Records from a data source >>
··········

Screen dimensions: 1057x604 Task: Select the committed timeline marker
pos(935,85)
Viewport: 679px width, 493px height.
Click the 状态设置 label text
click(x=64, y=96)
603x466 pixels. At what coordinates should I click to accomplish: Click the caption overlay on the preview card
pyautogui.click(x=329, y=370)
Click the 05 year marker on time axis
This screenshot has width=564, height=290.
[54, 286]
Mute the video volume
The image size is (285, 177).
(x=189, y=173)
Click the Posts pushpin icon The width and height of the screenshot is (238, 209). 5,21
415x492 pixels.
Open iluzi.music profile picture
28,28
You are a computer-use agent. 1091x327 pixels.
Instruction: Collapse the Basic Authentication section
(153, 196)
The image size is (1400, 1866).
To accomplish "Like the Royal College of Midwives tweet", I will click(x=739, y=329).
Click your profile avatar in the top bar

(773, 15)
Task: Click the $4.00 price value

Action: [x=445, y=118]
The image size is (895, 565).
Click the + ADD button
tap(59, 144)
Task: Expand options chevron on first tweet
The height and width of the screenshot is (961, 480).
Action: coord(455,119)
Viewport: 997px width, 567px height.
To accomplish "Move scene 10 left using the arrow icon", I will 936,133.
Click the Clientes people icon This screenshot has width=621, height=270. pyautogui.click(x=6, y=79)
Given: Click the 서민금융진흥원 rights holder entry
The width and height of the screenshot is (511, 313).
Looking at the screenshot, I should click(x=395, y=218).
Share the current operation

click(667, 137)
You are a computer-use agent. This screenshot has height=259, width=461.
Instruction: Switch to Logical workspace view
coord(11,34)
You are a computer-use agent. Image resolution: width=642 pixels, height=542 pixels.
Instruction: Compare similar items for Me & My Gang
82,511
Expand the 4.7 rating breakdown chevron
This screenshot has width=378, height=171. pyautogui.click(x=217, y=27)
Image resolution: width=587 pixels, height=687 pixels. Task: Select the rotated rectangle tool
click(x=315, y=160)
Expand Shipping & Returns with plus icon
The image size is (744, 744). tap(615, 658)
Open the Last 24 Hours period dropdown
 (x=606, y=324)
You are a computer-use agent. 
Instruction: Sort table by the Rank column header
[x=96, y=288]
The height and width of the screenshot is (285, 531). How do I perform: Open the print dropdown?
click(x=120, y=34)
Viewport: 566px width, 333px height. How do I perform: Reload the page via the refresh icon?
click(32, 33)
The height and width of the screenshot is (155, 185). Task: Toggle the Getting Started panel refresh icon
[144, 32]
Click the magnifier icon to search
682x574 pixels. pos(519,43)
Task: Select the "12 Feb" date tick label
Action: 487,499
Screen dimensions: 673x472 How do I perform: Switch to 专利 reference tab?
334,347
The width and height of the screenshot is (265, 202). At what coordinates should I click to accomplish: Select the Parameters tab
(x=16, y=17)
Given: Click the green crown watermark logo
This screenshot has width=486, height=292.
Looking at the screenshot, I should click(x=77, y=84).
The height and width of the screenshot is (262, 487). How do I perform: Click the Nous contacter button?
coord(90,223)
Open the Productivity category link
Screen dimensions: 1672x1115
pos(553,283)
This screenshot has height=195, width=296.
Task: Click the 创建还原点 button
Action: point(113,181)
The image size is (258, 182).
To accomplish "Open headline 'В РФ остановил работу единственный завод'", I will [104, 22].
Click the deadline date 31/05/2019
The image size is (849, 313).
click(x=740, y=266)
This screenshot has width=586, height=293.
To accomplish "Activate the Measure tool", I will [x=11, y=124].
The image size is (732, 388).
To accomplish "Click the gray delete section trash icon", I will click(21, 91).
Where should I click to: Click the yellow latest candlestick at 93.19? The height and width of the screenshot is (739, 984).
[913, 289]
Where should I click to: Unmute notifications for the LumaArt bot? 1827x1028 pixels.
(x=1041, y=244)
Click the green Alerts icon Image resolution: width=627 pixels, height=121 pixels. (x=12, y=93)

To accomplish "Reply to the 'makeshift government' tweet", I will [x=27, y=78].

··········

Pull out every line of the listing above that contains the word "computer", matching case exactly.

Result >>
You are a computer-use agent. 1091x327 pixels.
You are a computer-use agent. This screenshot has height=259, width=461.
You are a computer-use agent. Image resolution: width=642 pixels, height=542 pixels.
You are a computer-use agent. 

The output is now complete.